_Your objective:_ Your output should consist of the lines from the first line of the records below through the one with "Screen dimensions: 1316x919", exactly, minus the pictures.

(Dataset entries)
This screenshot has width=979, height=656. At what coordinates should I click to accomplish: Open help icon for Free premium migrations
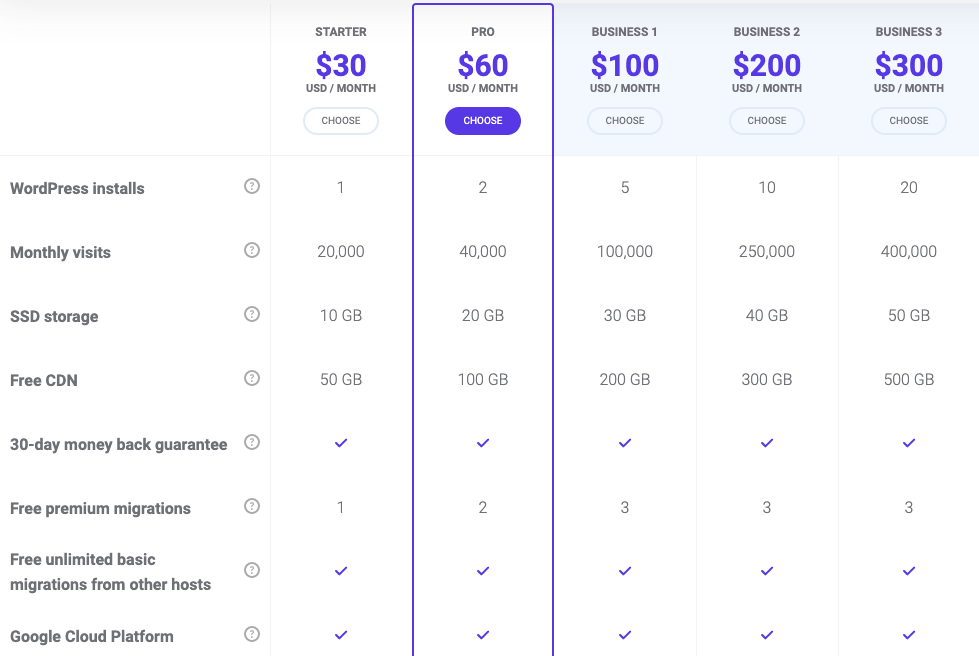[252, 506]
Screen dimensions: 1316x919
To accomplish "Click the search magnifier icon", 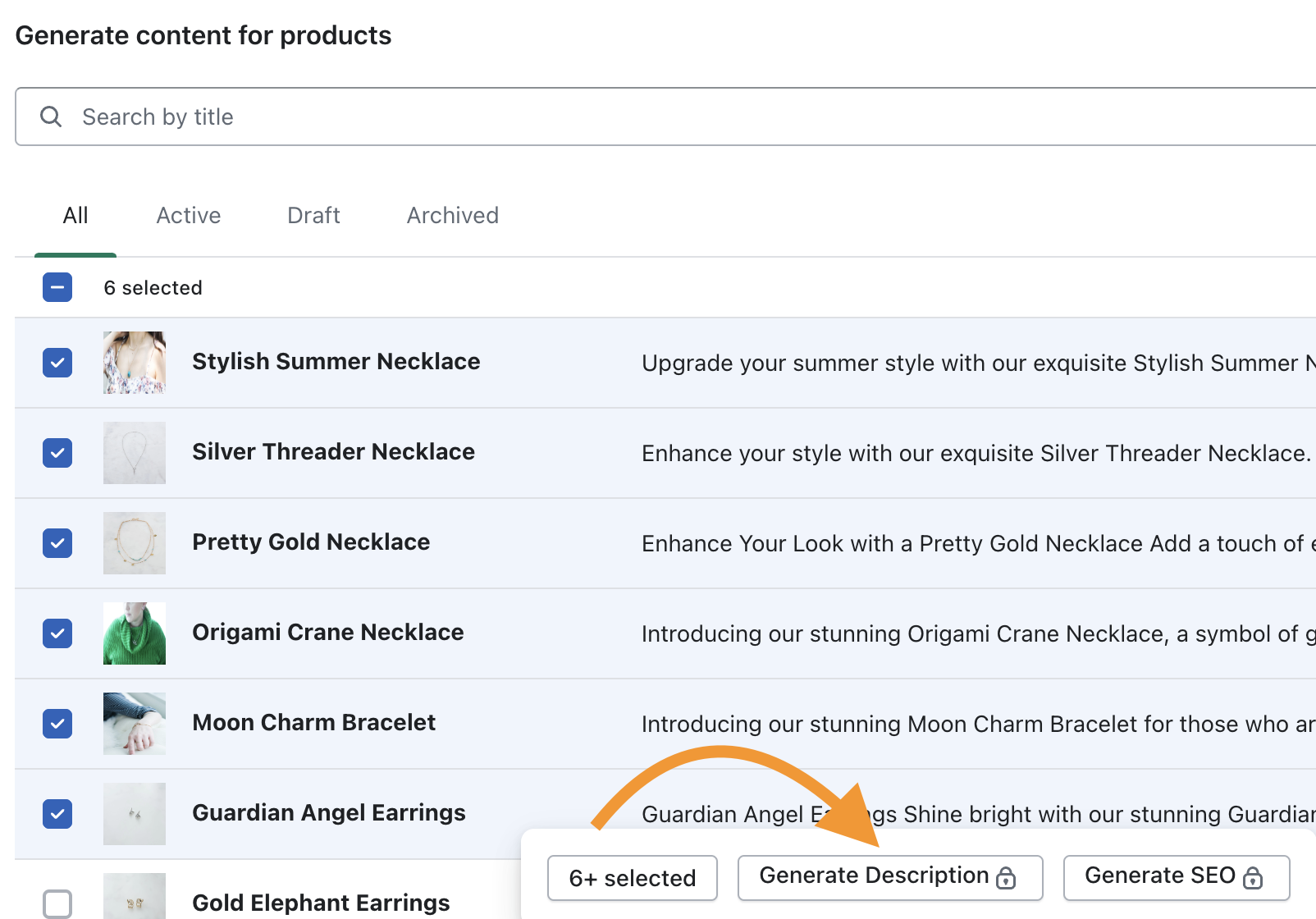I will click(51, 117).
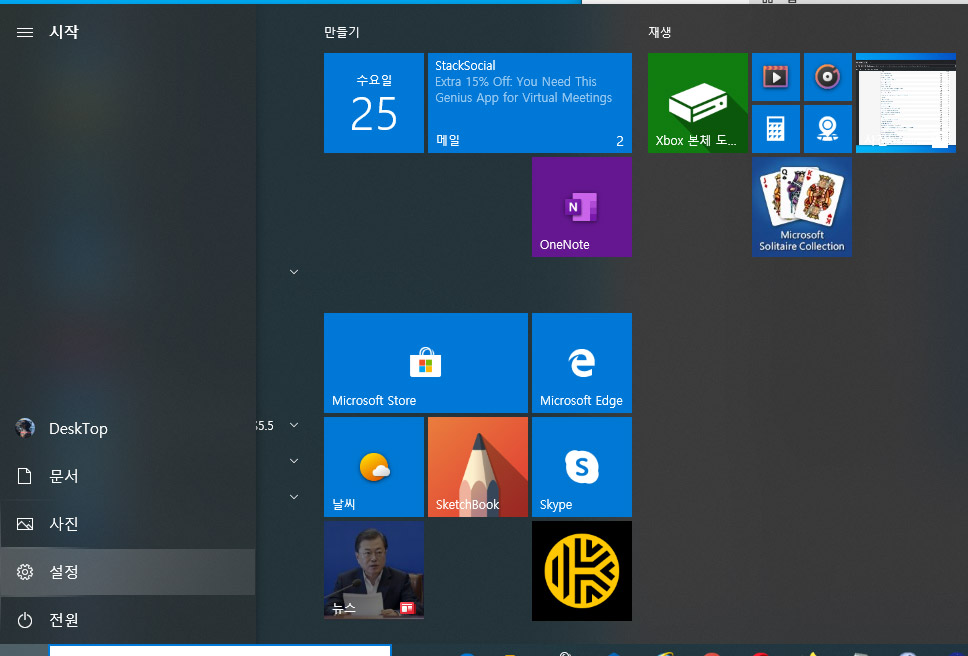The image size is (968, 656).
Task: Launch the Maps small tile
Action: click(827, 129)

_Response to this exercise:_
This screenshot has width=979, height=656. At what coordinates should I click to accomplish: Open help icon for Free premium migrations
[252, 506]
Screen dimensions: 1316x919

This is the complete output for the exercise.